Dentro dos âmbitos das danças orientais árabes (dança do ventre), a qual ela pratica, Raquel acredita estar numa classificação intermediária desde que a pandemia começou. No entanto, ela explica que sua professora, a também entrevistada Aline Maria, consegue dar aulas para alunos de vários níveis, cobrando de cada um algo diferente. Sendo assim, esclarece, então, que as dificuldades foram outras. "A pandemia acabou com os meus sonhos! Todos os meus sonhos em várias áreas. Eu tinha planos de participar de concursos, de apresentações solo ou em grupo, de ir a eventos, de fazer uma viagem, tudo isto relacionado à dança. Investir mais em cursos, figurinos, tudo isto foi abalado. Porque à medida que eu não pude trabalhar também não pude investir mais na dança, não houve eventos como eram, viagens sendo canceladas. Tudo ficou muito diferente! Não é que parou, mas ficou muito diferente", admite.

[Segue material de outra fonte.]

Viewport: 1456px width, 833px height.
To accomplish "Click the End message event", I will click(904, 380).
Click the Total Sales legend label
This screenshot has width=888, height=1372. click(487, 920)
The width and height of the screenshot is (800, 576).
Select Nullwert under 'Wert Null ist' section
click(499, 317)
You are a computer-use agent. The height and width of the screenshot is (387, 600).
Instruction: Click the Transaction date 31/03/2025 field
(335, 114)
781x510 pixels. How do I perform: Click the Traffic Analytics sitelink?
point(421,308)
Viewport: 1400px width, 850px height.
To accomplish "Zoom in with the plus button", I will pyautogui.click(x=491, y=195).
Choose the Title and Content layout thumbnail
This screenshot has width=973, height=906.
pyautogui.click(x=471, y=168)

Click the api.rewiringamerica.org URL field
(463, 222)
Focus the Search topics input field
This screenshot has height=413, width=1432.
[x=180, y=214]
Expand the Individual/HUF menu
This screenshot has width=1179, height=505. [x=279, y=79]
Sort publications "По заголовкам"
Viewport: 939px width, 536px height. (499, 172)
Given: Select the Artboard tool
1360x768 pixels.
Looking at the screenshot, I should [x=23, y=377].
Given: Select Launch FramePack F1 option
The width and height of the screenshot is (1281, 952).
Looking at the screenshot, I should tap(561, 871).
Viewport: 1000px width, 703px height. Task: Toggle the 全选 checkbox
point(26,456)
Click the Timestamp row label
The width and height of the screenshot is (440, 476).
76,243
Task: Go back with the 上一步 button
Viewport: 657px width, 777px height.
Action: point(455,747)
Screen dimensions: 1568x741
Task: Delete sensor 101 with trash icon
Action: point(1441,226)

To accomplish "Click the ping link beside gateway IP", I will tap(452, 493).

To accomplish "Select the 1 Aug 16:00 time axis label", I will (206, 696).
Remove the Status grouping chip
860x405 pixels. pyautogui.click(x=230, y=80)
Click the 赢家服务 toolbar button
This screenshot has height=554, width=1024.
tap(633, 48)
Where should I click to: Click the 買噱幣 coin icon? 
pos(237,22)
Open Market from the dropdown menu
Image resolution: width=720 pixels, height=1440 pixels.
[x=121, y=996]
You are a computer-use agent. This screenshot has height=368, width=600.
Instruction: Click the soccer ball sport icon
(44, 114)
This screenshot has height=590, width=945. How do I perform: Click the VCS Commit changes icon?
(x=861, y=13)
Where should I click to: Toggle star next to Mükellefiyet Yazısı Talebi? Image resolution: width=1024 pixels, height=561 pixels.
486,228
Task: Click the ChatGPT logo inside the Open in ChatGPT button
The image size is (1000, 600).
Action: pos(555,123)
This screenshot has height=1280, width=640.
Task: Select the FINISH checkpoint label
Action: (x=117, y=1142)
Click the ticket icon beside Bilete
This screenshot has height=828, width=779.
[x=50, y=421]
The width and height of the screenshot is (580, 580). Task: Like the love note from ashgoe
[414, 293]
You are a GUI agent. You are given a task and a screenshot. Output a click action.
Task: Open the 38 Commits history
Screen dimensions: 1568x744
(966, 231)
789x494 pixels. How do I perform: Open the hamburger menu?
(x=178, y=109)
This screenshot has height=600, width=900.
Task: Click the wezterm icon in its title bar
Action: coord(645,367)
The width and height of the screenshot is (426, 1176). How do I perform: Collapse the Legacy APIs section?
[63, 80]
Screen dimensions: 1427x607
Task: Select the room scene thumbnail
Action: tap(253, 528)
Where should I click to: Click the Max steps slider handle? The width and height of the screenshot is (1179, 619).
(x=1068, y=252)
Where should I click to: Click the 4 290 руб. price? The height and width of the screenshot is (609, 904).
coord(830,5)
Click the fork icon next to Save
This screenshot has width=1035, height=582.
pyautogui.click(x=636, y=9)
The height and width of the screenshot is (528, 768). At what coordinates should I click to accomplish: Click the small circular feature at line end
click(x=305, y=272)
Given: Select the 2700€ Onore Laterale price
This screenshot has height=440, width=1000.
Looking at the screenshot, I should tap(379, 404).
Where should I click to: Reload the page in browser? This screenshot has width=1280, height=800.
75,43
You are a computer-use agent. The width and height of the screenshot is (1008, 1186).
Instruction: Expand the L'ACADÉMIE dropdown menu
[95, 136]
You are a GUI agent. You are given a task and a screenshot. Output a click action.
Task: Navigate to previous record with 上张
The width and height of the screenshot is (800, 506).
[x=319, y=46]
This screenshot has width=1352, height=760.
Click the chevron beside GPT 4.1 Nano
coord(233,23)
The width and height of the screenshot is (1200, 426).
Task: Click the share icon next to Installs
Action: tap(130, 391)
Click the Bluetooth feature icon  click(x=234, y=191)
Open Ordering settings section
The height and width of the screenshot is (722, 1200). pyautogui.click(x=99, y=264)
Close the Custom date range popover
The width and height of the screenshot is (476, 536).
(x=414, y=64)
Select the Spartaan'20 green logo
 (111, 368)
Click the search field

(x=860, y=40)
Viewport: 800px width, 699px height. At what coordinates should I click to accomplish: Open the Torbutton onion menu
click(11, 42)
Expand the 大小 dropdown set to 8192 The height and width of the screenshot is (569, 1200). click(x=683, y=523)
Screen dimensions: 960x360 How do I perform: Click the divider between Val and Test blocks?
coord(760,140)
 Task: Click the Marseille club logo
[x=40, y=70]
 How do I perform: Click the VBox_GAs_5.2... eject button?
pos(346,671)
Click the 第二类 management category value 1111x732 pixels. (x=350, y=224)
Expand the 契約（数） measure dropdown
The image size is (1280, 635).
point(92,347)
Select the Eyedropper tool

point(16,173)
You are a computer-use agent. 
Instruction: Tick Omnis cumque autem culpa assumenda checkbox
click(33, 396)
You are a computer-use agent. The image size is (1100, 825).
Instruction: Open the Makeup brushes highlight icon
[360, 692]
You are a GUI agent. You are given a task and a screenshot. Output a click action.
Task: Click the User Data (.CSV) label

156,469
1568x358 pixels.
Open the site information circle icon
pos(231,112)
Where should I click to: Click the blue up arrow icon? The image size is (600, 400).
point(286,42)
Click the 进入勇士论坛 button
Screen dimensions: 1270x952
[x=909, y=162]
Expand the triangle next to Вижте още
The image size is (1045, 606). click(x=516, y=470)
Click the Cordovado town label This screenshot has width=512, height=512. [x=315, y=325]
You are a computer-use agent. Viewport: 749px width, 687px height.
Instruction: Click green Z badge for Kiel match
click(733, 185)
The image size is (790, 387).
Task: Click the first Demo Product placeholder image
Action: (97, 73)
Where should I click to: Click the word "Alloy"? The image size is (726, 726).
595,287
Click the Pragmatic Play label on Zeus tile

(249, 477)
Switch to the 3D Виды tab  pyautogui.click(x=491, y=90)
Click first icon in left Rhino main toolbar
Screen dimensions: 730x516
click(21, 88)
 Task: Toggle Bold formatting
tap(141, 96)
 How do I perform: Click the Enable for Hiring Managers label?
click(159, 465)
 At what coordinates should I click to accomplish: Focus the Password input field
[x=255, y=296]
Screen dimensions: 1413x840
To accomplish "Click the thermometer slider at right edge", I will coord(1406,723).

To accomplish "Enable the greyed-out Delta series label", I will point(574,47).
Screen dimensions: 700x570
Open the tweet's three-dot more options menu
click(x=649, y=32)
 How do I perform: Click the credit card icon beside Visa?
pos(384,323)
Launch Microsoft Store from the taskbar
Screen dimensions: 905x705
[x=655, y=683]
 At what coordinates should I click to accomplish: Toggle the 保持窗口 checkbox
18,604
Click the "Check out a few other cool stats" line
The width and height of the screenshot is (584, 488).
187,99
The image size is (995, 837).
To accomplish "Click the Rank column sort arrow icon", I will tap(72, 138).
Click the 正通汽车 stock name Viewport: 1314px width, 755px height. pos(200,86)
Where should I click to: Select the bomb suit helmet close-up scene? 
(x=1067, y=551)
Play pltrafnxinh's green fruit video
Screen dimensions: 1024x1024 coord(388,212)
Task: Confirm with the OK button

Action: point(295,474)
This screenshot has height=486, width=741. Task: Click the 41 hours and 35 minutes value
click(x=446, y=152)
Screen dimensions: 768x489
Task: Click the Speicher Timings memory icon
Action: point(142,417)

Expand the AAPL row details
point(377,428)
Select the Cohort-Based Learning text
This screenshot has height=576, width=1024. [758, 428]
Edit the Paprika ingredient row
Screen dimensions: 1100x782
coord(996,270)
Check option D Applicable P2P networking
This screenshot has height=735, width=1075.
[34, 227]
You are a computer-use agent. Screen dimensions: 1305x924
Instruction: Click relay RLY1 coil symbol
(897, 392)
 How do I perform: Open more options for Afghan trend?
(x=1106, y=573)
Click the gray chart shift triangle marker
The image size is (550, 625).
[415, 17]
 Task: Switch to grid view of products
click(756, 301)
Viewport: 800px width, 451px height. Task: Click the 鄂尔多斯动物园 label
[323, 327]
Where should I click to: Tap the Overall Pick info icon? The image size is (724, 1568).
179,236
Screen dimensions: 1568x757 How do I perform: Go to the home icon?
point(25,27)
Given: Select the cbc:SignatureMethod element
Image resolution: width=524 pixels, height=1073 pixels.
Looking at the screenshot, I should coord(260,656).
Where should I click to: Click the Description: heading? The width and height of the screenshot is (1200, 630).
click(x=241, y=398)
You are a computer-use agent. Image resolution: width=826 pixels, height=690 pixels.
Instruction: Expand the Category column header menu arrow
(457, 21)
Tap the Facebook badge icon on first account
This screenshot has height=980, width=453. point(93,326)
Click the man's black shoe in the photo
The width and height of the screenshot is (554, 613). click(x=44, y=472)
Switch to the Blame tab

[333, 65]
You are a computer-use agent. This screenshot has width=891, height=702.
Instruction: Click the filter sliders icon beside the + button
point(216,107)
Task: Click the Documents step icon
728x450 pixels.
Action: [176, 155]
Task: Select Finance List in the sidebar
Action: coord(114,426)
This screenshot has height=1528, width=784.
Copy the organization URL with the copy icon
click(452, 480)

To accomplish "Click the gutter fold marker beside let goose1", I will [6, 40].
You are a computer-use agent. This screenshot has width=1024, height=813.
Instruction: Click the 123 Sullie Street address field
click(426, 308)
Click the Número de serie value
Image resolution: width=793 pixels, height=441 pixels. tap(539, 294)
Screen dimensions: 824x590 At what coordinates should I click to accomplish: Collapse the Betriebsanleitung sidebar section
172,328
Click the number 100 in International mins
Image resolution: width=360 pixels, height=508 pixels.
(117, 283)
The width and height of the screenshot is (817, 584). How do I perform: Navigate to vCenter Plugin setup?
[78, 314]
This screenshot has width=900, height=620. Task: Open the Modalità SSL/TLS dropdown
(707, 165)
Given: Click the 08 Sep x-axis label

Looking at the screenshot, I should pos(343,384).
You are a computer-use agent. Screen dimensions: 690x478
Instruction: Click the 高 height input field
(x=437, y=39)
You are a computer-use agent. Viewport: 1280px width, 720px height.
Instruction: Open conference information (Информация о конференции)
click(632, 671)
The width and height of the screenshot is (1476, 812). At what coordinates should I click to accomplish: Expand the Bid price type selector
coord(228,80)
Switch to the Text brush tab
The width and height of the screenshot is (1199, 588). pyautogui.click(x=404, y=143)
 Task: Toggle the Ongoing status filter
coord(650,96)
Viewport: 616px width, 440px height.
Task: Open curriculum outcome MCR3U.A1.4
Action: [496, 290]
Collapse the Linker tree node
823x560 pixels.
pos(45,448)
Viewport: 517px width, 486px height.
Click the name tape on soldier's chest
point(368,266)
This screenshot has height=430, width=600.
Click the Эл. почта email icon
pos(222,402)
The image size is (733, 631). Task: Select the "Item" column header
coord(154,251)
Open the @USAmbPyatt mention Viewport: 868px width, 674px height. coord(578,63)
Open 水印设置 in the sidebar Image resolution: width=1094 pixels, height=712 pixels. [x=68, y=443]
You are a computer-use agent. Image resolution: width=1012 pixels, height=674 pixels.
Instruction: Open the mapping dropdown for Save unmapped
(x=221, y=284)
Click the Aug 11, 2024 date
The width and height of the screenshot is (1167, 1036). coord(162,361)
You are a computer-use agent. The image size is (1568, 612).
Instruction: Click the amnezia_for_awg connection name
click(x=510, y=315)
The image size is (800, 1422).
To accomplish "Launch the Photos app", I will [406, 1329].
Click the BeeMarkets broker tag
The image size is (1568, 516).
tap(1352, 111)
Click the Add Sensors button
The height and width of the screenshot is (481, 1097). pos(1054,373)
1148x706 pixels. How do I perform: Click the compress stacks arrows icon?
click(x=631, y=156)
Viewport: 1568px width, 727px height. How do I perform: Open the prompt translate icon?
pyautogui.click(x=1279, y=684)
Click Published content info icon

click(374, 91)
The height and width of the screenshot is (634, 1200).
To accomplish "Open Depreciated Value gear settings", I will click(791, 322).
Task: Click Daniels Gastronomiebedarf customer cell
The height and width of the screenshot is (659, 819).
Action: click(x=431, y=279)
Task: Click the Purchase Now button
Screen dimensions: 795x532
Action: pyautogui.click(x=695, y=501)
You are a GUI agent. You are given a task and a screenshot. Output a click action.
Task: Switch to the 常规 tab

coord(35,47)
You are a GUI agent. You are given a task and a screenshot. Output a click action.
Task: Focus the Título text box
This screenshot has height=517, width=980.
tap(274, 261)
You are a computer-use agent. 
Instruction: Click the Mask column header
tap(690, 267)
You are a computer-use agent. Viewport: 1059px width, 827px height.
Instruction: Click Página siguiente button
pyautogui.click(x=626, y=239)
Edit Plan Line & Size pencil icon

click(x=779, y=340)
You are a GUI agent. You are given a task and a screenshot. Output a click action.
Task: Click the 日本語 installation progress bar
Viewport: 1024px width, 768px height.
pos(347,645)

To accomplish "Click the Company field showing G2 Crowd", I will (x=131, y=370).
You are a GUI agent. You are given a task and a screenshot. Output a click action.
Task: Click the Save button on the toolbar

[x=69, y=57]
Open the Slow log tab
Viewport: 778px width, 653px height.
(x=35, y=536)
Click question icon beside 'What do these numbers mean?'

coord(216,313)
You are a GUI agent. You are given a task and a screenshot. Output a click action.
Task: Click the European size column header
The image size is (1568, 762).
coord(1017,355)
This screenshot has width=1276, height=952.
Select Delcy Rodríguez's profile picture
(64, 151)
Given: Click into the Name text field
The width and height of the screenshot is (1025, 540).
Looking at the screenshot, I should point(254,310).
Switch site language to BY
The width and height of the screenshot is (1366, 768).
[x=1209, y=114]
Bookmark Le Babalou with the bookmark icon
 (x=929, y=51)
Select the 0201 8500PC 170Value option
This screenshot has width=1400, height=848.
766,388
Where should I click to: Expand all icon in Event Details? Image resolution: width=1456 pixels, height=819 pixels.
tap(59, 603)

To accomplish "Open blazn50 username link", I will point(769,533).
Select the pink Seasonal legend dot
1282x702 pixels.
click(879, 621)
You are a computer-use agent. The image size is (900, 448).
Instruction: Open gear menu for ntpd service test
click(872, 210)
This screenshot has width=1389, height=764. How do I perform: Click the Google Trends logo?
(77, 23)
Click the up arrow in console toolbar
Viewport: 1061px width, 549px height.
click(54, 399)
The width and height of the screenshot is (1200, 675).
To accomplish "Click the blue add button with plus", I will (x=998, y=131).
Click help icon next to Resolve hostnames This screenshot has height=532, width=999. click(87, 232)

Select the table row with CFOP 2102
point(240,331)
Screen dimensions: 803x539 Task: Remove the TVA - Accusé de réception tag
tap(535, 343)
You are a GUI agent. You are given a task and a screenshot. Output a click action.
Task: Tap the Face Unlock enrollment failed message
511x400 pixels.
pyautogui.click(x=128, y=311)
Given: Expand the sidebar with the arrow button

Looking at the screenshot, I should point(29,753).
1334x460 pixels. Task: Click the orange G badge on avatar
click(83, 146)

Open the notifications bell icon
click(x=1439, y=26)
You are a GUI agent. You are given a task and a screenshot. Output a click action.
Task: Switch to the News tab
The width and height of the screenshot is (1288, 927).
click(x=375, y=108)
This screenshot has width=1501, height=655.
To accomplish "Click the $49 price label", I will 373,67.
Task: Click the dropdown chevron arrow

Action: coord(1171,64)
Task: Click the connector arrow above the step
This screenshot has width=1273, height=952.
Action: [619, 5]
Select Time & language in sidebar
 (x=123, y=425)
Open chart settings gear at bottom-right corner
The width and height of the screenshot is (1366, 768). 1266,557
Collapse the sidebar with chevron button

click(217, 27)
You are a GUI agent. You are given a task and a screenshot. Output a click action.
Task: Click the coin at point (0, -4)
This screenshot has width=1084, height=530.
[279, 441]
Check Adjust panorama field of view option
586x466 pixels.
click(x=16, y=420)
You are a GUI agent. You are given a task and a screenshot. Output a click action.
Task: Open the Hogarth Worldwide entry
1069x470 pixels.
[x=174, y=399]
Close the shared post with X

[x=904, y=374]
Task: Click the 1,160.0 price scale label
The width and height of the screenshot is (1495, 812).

Raquel comenta sobre as diferenças no orçamento durante a quarentena
Apesar disto, ela afirma não ter se deixado levar pela enxurrada de lives, pois haviam muitos outros conteúdos para acompanhar, fora o home office e também afazeres gerais da vida cotidiana. Portanto, explica que filtrou aquilo que realmente considerava interessante, tanto para o aprendizado como para distrações.
Um fator de muita importância que ela ressalta é o apoio recebido por sua professora com aulas teóricas sobre temas como a cultura árabe, os primórdios da dança e ritmo. "Um tempo de muito aprendizado", revela. Raquel continua dizendo que também havia muitos eventos online promovidos pela professora como saraus e aulas de maquiagem com uma aluna que também é maquiadora profissional. Ela enfatiza que procurou nas lives o que era importante para ela, não apenas sendo levada pelas muitas informações.
playlist das experiências de Raquel
um momento bonito de união
a gata que ama a dança
experimentando outras facetas
se apresentando doente
Depois de um grande período com aulas online, "o ano passado praticamente inteiro" segundo ela, voltaram as aulas de maneira presencial. Raquel conta que voltou mas ficou até março e está no online novamente. "No primeiro dia de volta ao presencial eu notei muita diferença porque eu sinto falta. Sinto falta do espelho ali porque na tela do computador ou você vê a professora fazendo ou se vê fazendo e na aula presencial você vê tudo, você vê a colega. Tem a diferença de estar ali, não adianta", desabafa. Inclusive, ela confidencia um pouco sobre sua primeira aula presencial depois de meses online: "Foi uma aula com um objeto que não gosto de lidar, que é o véu, e eu fiz como se fosse parte do meu corpo e com muita vontade. Se fosse em casa, tenho certeza que não iria render daquele jeito. Por mais que eu tente, me esforce e tenha conseguido me adaptar, ainda tem essa diferença", comenta.
Raquel Oliveira também conta que viu novas pessoas aderindo à dança pela primeira vez no formato online, mas lembra que sua professora, além de criteriosa, é muito cuidadosa com o corpo do outro. Inclusive, termina dizendo que os critérios utilizados são para que os alunos não venham a se prejudicar e sofrer lesões, o que faz com que sua professora evite pessoas completamente crus e leigas na dança como um geral e aceite apenas aqueles com um mínimo de consciência corporal.
Raquel comenta sobre ver suas colegas de aula perdendo a vergonha
Como o estúdio no qual Raquel dança é na casa de sua professora, ela esclarece que nunca houve o perigo de fechar as portas devido a aluguéis e dívidas de um espaço comercial. Contudo, lembra que muitas alunas precisaram deixar as aulas por motivos diversos relacionados a pandemia, como o fato de não estarem mais trabalhando, home office e desgaste psicológico. Ela acredita, portanto, que estes foram um dos fatores que impactaram no orçamento.